REQUIRED ACTION:
When the line with "Business (185, 2533)" turns up below, begin repeating exactly, and carry on through the line with "DWZ-Suche (DSB) (78, 1632)"; no pictures go into the copy.

SOURCE MATERIAL:
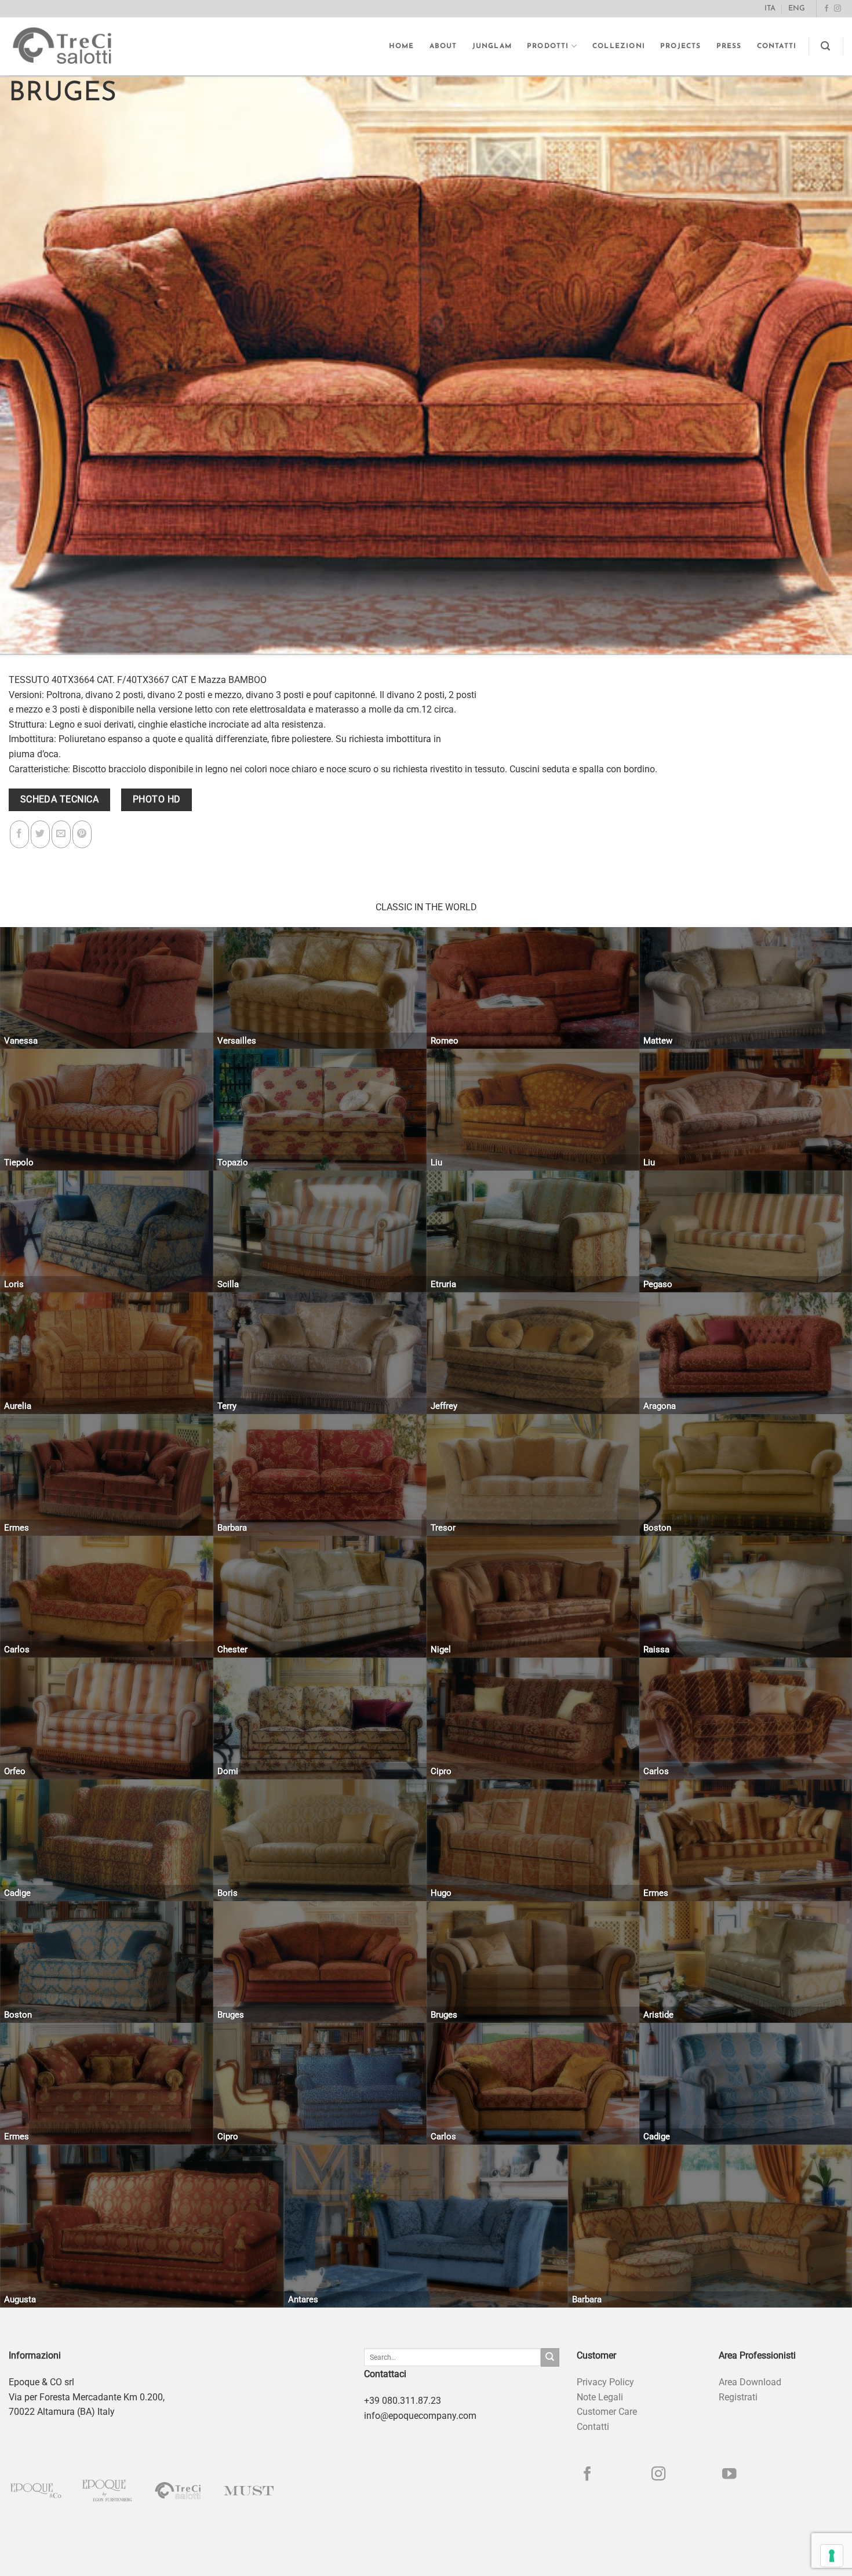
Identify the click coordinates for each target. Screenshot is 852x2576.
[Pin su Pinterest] (82, 834)
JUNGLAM (492, 46)
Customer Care (607, 2411)
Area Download (750, 2382)
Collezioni (618, 46)
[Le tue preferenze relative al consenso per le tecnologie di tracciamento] (832, 2556)
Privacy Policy (605, 2382)
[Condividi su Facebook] (19, 834)
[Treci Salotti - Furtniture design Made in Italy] (73, 46)
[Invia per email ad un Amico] (61, 834)
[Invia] (550, 2357)
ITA (769, 8)
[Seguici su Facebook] (826, 9)
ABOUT (443, 46)
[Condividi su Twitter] (40, 834)
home (401, 46)
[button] (826, 46)
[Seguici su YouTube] (729, 2475)
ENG (796, 8)
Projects (680, 46)
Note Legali (600, 2397)
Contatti (777, 46)
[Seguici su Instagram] (837, 9)
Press (729, 46)
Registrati (738, 2397)
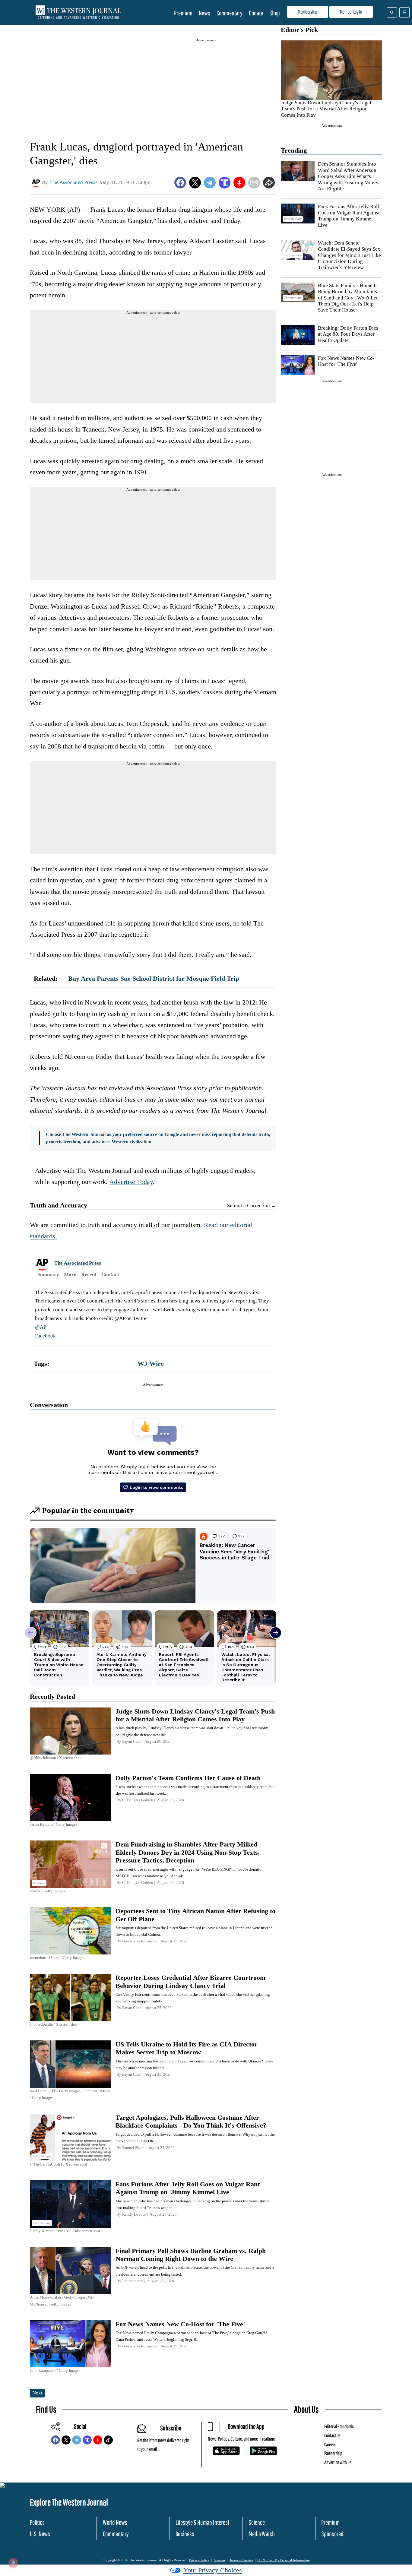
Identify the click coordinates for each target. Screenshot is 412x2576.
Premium (183, 13)
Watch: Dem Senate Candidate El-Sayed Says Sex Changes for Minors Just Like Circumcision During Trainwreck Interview (349, 255)
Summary (48, 1274)
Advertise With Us (337, 2462)
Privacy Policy (199, 2560)
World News (115, 2522)
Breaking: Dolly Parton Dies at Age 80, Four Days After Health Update (348, 334)
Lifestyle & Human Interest (202, 2522)
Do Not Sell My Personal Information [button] (283, 2560)
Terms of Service (241, 2560)
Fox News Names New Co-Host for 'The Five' (346, 361)
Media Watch (262, 2533)
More (70, 1274)
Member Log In (351, 11)
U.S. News (40, 2533)
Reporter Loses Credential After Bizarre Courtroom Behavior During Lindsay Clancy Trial (190, 1981)
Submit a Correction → (251, 1205)
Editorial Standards (339, 2426)
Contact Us (332, 2435)
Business (185, 2533)
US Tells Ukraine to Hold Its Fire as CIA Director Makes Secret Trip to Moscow (187, 2048)
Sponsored (332, 2533)
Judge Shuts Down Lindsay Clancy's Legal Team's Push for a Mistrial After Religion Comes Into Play (326, 109)
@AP (40, 1327)
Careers (330, 2444)
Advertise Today (131, 1181)
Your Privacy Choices (212, 2570)
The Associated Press (77, 1263)
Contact (110, 1274)
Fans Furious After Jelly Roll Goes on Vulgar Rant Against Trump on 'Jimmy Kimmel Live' (188, 2188)
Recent (89, 1274)
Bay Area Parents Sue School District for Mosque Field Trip (153, 978)
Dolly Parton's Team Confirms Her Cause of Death (188, 1778)
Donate (256, 13)
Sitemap (219, 2560)
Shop (274, 13)
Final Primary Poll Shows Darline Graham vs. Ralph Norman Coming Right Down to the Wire (191, 2254)
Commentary (229, 13)
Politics (37, 2522)
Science (257, 2522)
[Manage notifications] (13, 2563)
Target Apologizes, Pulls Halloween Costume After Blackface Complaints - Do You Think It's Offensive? (191, 2121)
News (204, 13)
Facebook (45, 1336)
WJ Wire (151, 1363)
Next (37, 2393)
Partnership (333, 2453)
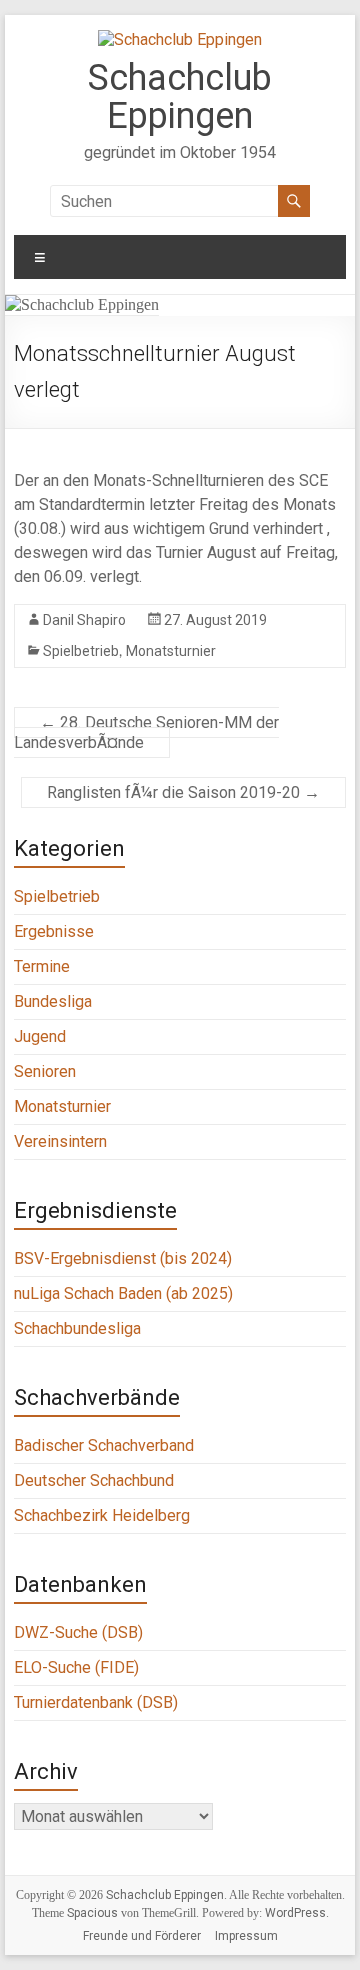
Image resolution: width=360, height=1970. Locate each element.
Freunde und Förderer (142, 1936)
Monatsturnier (171, 651)
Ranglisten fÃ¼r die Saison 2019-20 (183, 792)
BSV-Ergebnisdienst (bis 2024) (123, 1258)
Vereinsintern (60, 1141)
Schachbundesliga (77, 1328)
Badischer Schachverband (104, 1445)
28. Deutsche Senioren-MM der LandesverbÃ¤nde (146, 732)
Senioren (45, 1071)
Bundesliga (53, 1001)
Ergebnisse (54, 931)
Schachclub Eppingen (180, 97)
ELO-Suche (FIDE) (76, 1667)
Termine (42, 966)
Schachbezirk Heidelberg (102, 1515)
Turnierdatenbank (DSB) (96, 1702)
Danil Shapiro (84, 620)
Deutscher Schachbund (94, 1480)
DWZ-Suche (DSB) (78, 1632)
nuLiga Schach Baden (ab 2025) (123, 1293)
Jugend (40, 1036)
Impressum (246, 1936)
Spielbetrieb (81, 651)
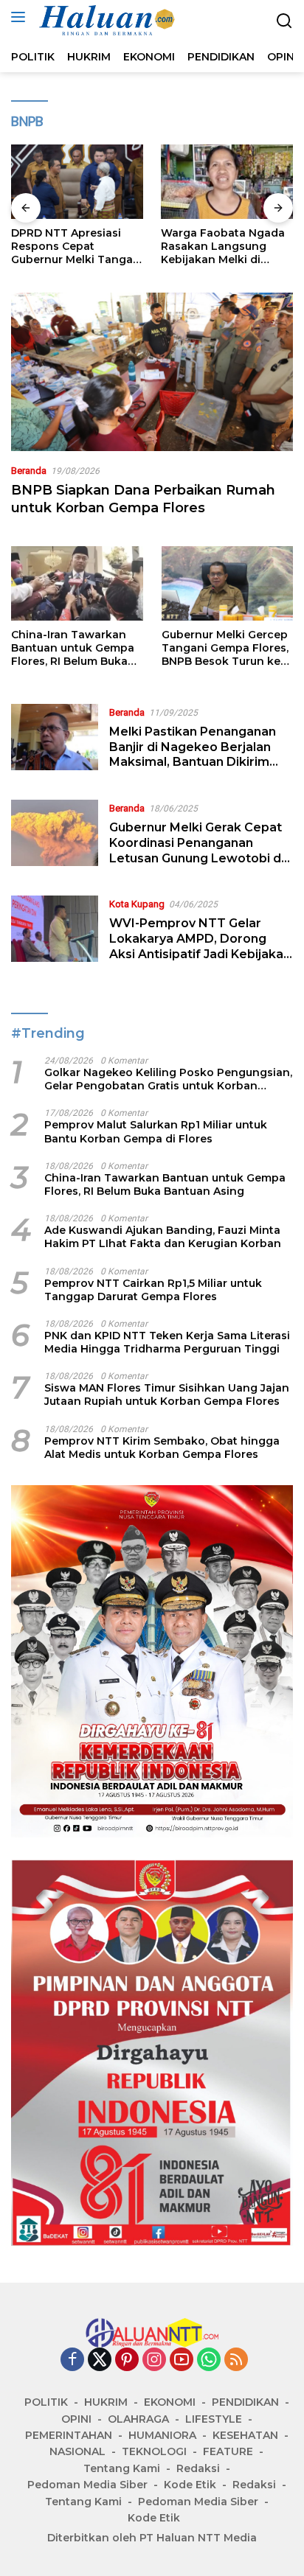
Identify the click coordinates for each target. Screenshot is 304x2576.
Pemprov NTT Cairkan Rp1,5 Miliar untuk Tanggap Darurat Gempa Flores (153, 1290)
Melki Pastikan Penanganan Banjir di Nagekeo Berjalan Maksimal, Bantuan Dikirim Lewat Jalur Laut (192, 754)
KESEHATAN (245, 2435)
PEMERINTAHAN (68, 2435)
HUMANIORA (162, 2435)
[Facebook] (72, 2360)
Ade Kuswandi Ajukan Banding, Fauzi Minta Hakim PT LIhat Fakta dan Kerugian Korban (162, 1237)
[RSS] (236, 2360)
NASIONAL (77, 2451)
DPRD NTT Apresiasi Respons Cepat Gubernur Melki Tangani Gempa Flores (77, 246)
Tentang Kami (121, 2468)
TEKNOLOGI (154, 2451)
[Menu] (21, 16)
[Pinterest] (127, 2360)
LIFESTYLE (213, 2419)
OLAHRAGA (138, 2419)
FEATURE (228, 2451)
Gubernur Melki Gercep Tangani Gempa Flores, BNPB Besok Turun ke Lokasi (225, 648)
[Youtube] (181, 2360)
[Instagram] (154, 2360)
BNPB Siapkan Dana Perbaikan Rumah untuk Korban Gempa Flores (143, 498)
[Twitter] (99, 2360)
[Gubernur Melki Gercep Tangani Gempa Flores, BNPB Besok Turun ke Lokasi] (228, 583)
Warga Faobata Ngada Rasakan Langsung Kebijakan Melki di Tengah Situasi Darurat (223, 246)
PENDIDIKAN (245, 2402)
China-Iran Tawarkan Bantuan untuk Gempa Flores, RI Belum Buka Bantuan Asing (72, 648)
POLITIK (46, 2402)
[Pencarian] (284, 21)
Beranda (28, 470)
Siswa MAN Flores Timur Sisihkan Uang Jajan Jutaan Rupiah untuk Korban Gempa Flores (166, 1394)
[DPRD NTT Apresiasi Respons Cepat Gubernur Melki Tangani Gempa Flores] (77, 181)
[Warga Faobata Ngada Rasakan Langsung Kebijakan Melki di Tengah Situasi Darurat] (227, 181)
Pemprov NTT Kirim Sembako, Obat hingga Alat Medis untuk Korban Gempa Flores (162, 1447)
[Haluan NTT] (106, 20)
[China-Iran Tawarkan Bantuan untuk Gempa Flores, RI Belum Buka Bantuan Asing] (77, 583)
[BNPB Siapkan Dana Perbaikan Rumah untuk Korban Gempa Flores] (152, 372)
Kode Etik (190, 2484)
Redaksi (198, 2468)
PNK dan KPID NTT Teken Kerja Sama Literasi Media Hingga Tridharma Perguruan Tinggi (167, 1342)
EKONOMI (170, 2402)
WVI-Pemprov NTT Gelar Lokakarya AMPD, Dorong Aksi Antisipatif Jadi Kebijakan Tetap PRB (200, 946)
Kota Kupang (137, 904)
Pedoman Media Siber (87, 2484)
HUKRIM (106, 2402)
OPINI (76, 2419)
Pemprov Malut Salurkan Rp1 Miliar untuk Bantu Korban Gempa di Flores (155, 1131)
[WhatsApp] (209, 2360)
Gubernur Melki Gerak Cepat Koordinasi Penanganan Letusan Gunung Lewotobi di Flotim (196, 850)
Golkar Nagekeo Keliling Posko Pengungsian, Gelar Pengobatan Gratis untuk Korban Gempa (168, 1079)
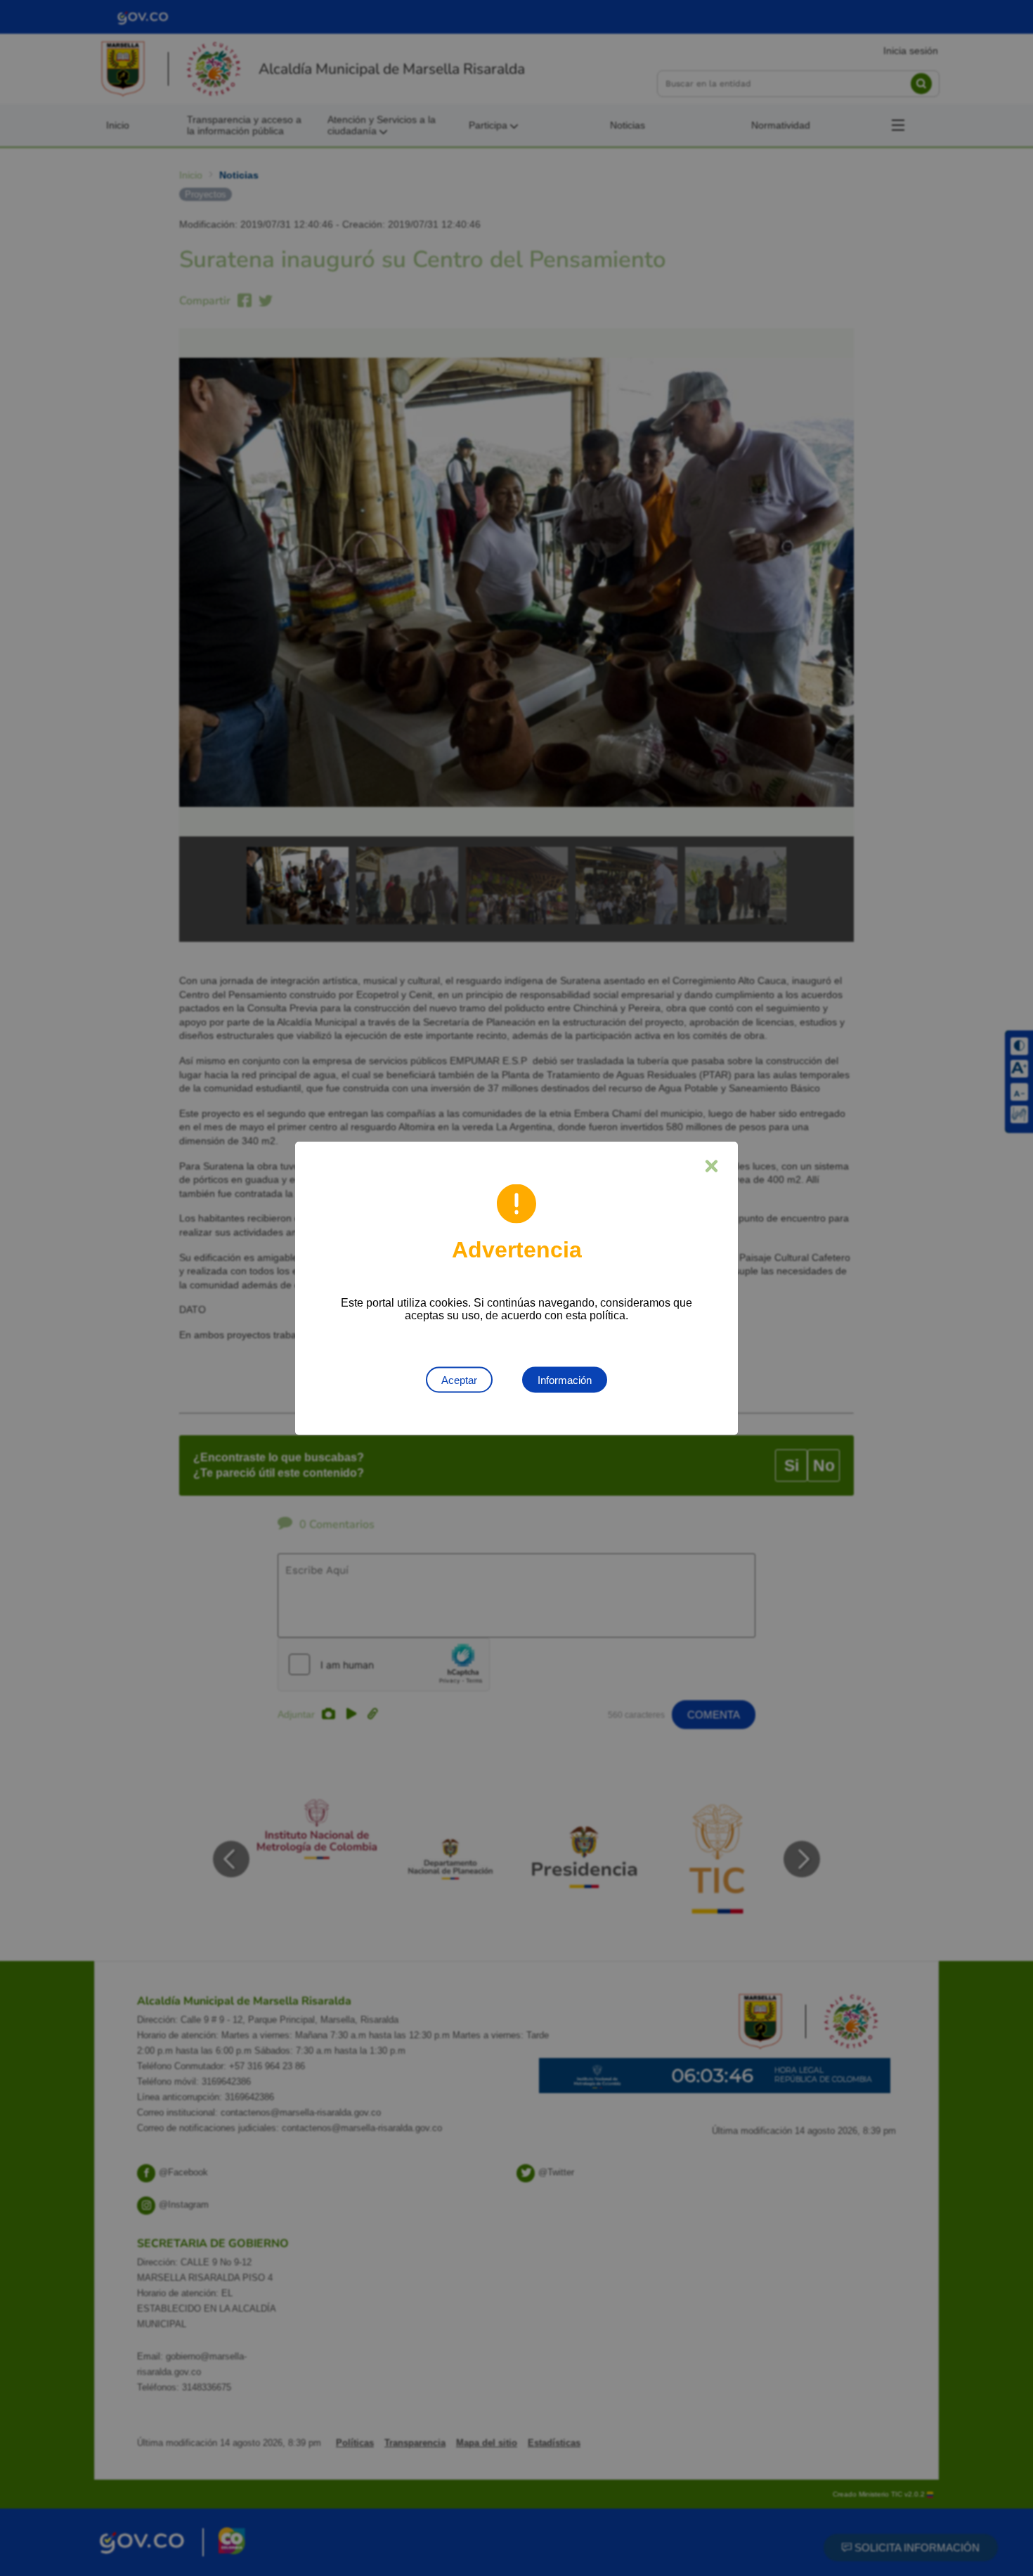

OUTPUT OF THE TASK:
Business (185, 2533)
US Tells Ukraine to Hold Its Fire as CIA Director Makes Secret Trip to Moscow (187, 2048)
Sponsored (332, 2533)
Judge Shuts Down Lindsay Clancy's Legal Team's Push for a Mistrial After Religion Comes Into Play (326, 109)
@AP (40, 1327)
Careers (330, 2444)
Advertise Today (131, 1181)
Your Privacy Choices (212, 2570)
The Associated Press (77, 1263)
Contact (110, 1274)
Fans Furious After Jelly Roll Goes on Vulgar Rant Against Trump on 'Jimmy Kimmel Live' (188, 2188)
Recent (89, 1274)
Bay Area Parents Sue School District for Mosque Field Trip (153, 978)
Dolly Parton's Team Confirms Her Cause of Death (188, 1778)
Donate (256, 13)
Sitemap (219, 2560)
Shop (274, 13)
Final Primary Poll Shows Darline Graham vs. Ralph Norman Coming Right Down to the Wire (191, 2254)
Commentary (229, 13)
Politics (37, 2522)
Science (257, 2522)
[Manage notifications] (13, 2563)
Target Apologizes, Pulls Halloween Costume After Blackface Complaints - Do You Think It's Offensive? (191, 2121)
News (204, 13)
Facebook (45, 1336)
WJ Wire (151, 1363)
Next (37, 2393)
Partnership (333, 2453)
Image resolution: width=360, height=1970. Locate each element.
Freunde und Förderer (142, 1936)
Monatsturnier (171, 651)
Ranglisten fÃ¼r die Saison 2019-20 (183, 792)
BSV-Ergebnisdienst (bis 2024) (123, 1258)
Vereinsintern (60, 1141)
Schachbundesliga (77, 1328)
Badischer Schachverband (104, 1445)
28. Deutsche Senioren-MM der LandesverbÃ¤nde (146, 732)
Senioren (45, 1071)
Bundesliga (53, 1001)
Ergebnisse (54, 931)
Schachclub Eppingen (180, 97)
ELO-Suche (FIDE) (76, 1667)
Termine (42, 966)
Schachbezirk Heidelberg (102, 1515)
Turnierdatenbank (DSB) (96, 1702)
Danil Shapiro (84, 620)
Deutscher Schachbund (94, 1480)
DWZ-Suche (DSB) (78, 1632)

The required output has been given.